示例中的值也可以采用任何形式，例如字符串、数字、列表或字典，但对于本教程的示例，我们仅使用字符串。

In [13]:
from langsmith import Client

# 创建客户端
client = Client(
    api_key="XXX",
    api_url="https://api.smith.langchain.com"
)

# 创建一个数据集
examples = [
    ("Shut up, idiot", "Toxic"),  # 有害
    ("You're a wonderful person", "Not toxic"),  # 无害
    ("This is the worst thing ever", "Toxic"),  # 有害
    ("I had a great day today", "Not toxic"),  # 无害
    ("Nobody likes you", "Toxic"),  # 有害
    ("This is unacceptable.
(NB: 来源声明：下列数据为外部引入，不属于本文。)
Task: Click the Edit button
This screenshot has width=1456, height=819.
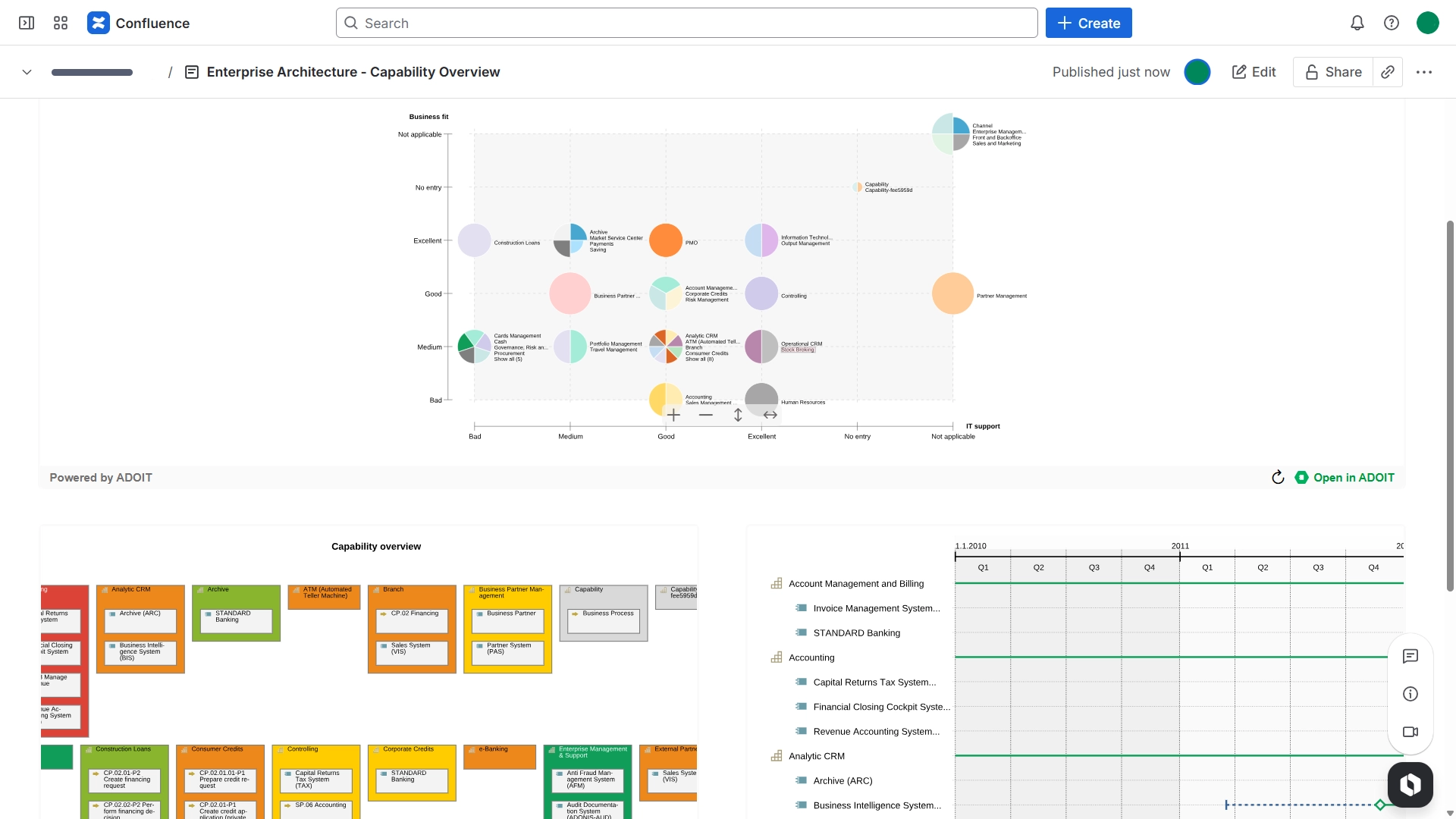Action: pos(1254,72)
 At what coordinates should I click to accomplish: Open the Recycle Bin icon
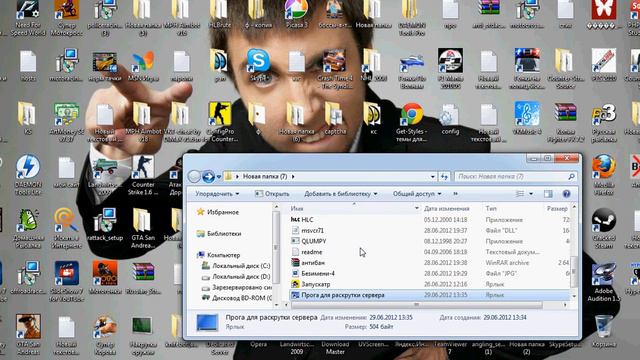[604, 331]
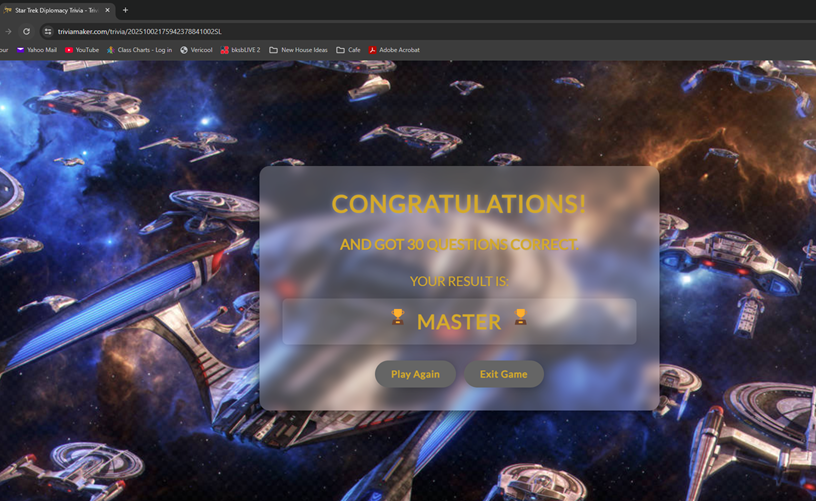Click the right trophy icon beside MASTER
This screenshot has width=816, height=501.
[x=520, y=318]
I want to speak to the manager.", "Not toxic"),  # 无害
]

# 数据集名称
dataset_name = "Toxic Queries"
dataset = client.create_dataset(dataset_name=dataset_name)

# 提取输入和输出
inputs, outputs = zip(
    *[({"text": text}, {"label": label}) for text, label in examples]
)

# 创建示例并将其添加到数据集中
client.create_examples(inputs=inputs, outputs=outputs, dataset_id=dataset.id)

## 3.配置评估器

创建一个评估器，将模型输出与数据集中的标注对比以进行评分。

In [14]:
from langsmith.schemas import Example, Run

# 定义函数用于校正标签
def correct_label(root_run: Run, example: Example) -> dict:
    # 检查 root_run 的输出是否与 example 的输出标签相同
    score = root_run.outputs.get("output") == example.outputs.get("label")
    # 返回一个包含分数和键的字典
    return {"score": int(score), "key": "correct_label"}

## 4.执行评估查看结果

下面使用`evaluate`方法来运行评估，该方法接受以下参数：

- 函数（function）：接受输入字典或对象并返回输出字典或对象
- 数据（data): 要在其上进行评估的LangSmith数据集的名称或UUID，或者是示例的迭代器
- 评估器（evaluators）: 用于对函数输出进行打分的评估器列表
- 实验前缀（experiment_prefix）: 用于给实验名称添加前缀的字符串。如果未提供，则将自动生成一个名称。

In [16]:
from langsmith.evaluation import evaluate
from langsmith import Client

# 创建客户端
client = Client(
    api_key="XXX",
    api_url="https://api.smith.langchain.com"
)

# 数据集名称
dataset_name = "Toxic Queries"

# evaluator = StringEvaluator(evaluation_name="toxic_judge", grading_function=correct_label)

# 评估函数
results = evaluate(
    # 使用 label_text 函数处理输入
    lambda inputs: label_text(inputs["text"]),
    data=dataset_name,  # 数据集名称
    evaluators=[correct_label],  # 使用 correct_label 评估函数
    experiment_prefix="Toxic Queries",  # 实验前缀名称
    description="Testing the baseline system.",  # 可选描述信息
    client=client
)

View the evaluation results for experiment: 'Toxic Queries-615a68ba' at:
https://smith.langchain.com/o/7bfa9385-4ac5-468a-a06c-ffd7dbac42ec/datasets/cf2c7645-95ba-4403-b0b8-a6fce8fa7499/compare?selectedSessions=c5b7916a-07cd-449a-87e6-f2a59e905d6b




0it [00:00, ?it/s]

## 使用 LCEL 重写 RAG Bot

In [27]:
!pip install langchain_community==0.3.14 langchain_openai==0.3.1
!pip install chromadb==0.6.3

Collecting chromadb
  Downloading chromadb-0.6.3-py3-none-any.whl.metadata (6.8 kB)
Collecting build>=1.0.3 (from chromadb)
  Downloading build-1.2.2.post1-py3-none-any.whl.metadata (6.5 kB)
Collecting chroma-hnswlib==0.7.6 (from chromadb)
  Downloading chroma_hnswlib-0.7.6-cp311-cp311-manylinux_2_17_x86_64.manylinux2014_x86_64.whl.metadata (252 bytes)
Collecting fastapi>=0.95.2 (from chromadb)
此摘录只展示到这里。